Anybody that speaks at the Big Seminar has to be making at
least five figures a month and has to have been doing so for
at least a year.”
Bill Hibbler:
I trusted Armand to give us those kinds of people. As I
listened to each of those speakers, Carl Galletti, Frank
Garon, Alex Mandossian, you know all the great people that
were there.
Bill Hibbler:
I’d hear them talk. They’d tell a little bit of their story
and they’d say, “Well, you know. I remember I’d been doing
this for about a year and I was making $1,000 a month at
that point.”
Bill Hibbler:
And I’d be thinking, “I’ve been doing this a year and I’m
making $2,000.”
I heard these people. For the most they weren’t smarter than
me. They had more experience but it wasn’t anything that I
couldn’t do. So I’d say, “Okay. This guy was there. He’s
making, and I say guy because it just happens that all the
speakers on Big Seminar One were guys, not that women can’t
do it too…”
Ralph Zuranski:
That’s true.
Bill Hibbler:
These people were making five figures [monthly] and they had
taken the same path. So I thought, “All I’ve got to do is
model what they did.” You know, with my own unique twist. I
couldn’t be Armand Morin II [laughs].
Bill Hibbler:
But that was it. And that was just really encouraging to me,
hearing those stories.
Bill Hibbler:
The other thing that was the key for me was forming a
mastermind group. I’d done that when I was in the music
business and I have a mastermind group today here in
Wimberly, Texas. A group of people like Joe Vitale, Craig
Perrine, Cindy Cashman, Pat O’Bryan..a lot of people that
you know.
Bill Hibbler:
There are six of us at the core.
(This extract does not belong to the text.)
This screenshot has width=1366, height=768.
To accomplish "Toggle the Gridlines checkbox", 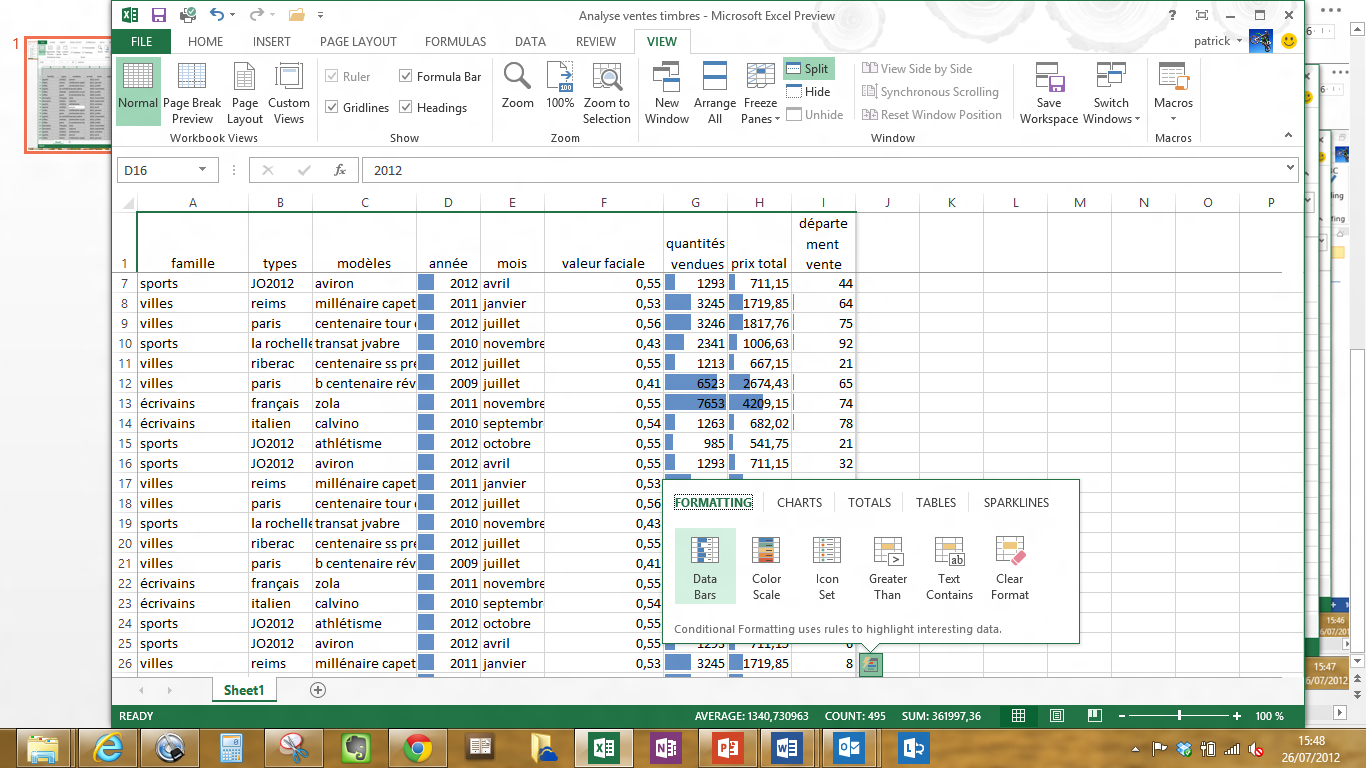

We meet once a week and
it’s all about support and encouragement. You don’t have to
have someone like a Joe Vitale in your group. Sure, it’s
been really beneficial to have Joe there.
Bill Hibbler:
But in my music business group, and Pat O’Brian was in that
one, too, it was all unknown musicians in Houston. One guy
wanted a record deal and he went out and got a record deal
and was the opening act for Kiss on their ’96 tour.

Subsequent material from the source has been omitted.